New York to Hong Kong. 2000. The final leg from Shiraz and I ask a confusing question.

In Shiraz Airport, there are good places to sit and type, so you can go to the restaurant and order the ever present cup (or rather glass) of chai and sit at a table by the window and therefore watch to see if your plane is actually going to turn up. In Iran flights often run late and of course they never like to tell you when you check in, so you have to either watch the ramp for the suitable plane or go and ask and then they quite blithely say “Two hours late”, with no apologies, and you just go away.

My taxi ride out here was in something that had possibly escaped from the clown act at a circus. A Chevy Corvette of distinctly ancient vintage, minus several bits that had come off over the years – who needs inside door handles, window winders, rear view mirrors ?? – all just fluff around here. The one windscreen wiper had two speeds just about terminally slow or otherwise the wiper from hell, going about 60 wipes to the minute. It took several tries to get it started and then the driver hung on to his steering wheel like grim death.

The shop in the departures area sells just about every kind of tat available and then more – I’ve always wanted to buy a 2 ft tall golden, gilded glass samovar, complete with a shiny tray and 6 gold rimmed glasses – the ideal carry on ! They have brought junk to a new level here – awful dolls in hula skirts, playing guitars, enormous boxes of dates ” energetically vitimised” they claim – hmm. You could spend ages just browsing and trying to keep a straight face, as the little man who runs the emporium is convinced you are interested in everything you pick up. Hours and hours of mindless fun!

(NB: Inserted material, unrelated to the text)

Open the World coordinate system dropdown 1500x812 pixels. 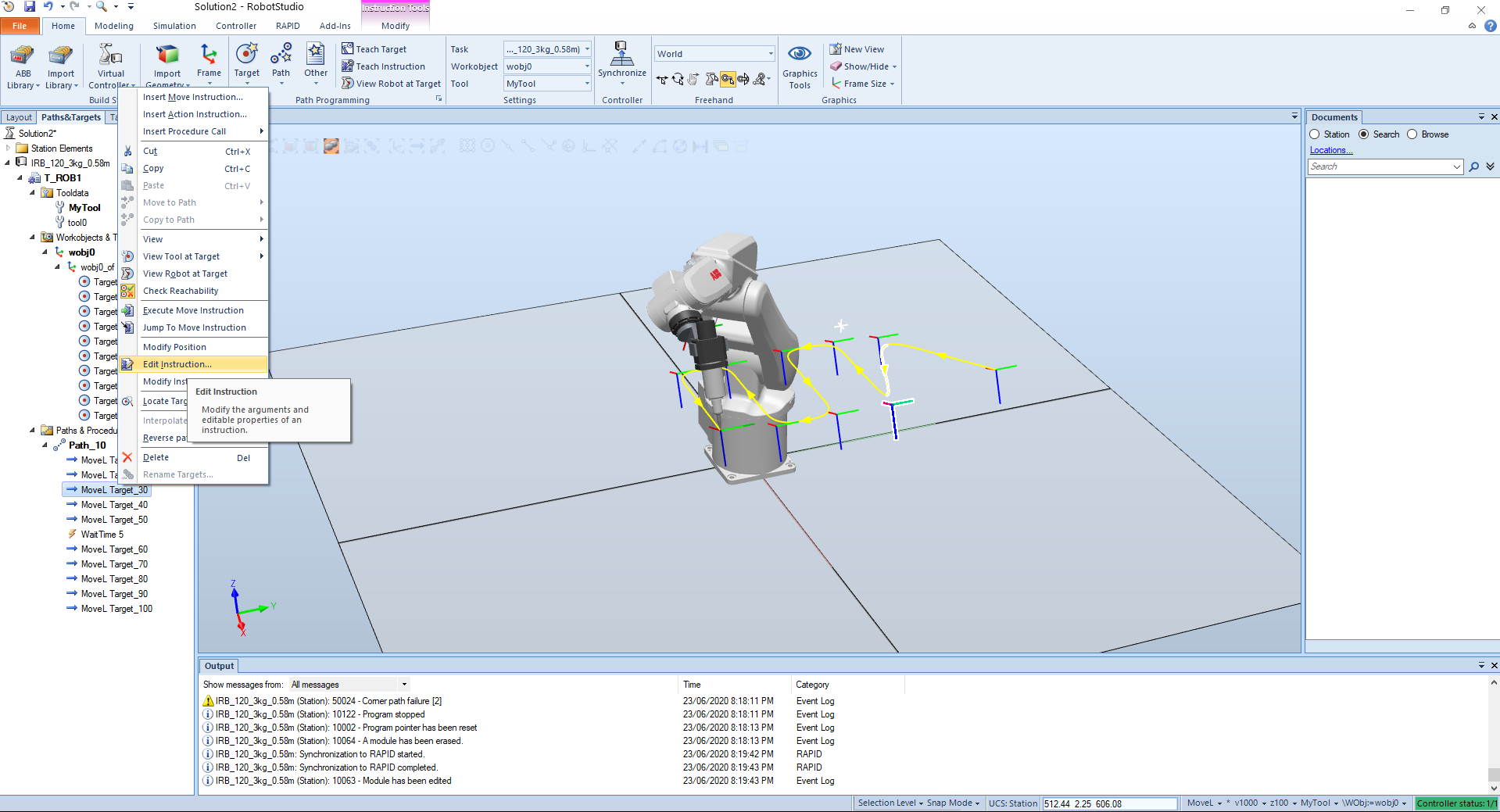point(770,54)
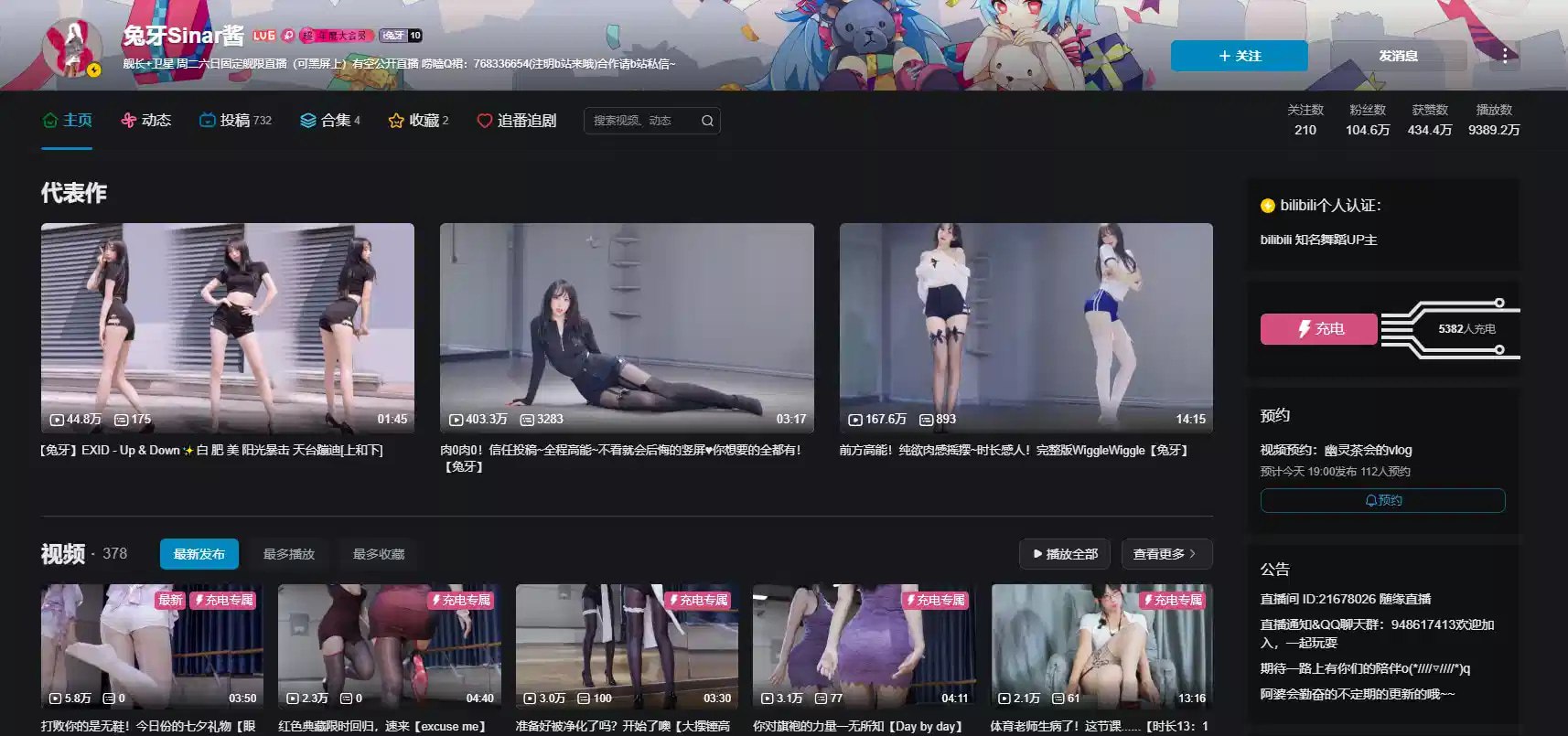Sort videos by 最多播放
This screenshot has height=736, width=1568.
289,554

This morning in Shraz, coinciding with our own plane’s departure, which I now orchestrate totally, there was a flight on something called Iran Asseman Airlines to Kuwait.  I took a good interest, as I am sked to fly it at the end of Jan to connect in Kuwait to Luxor. I’m now having second thoughts. The plane, a 727, looked ropey beyond belief and the crew straight out of a field. The pax are the great unwashed going to work in Kuwait, so travel with much hand baggage, mostly of the cardboard box done up with much knotted string, which is now rapidly coming undone.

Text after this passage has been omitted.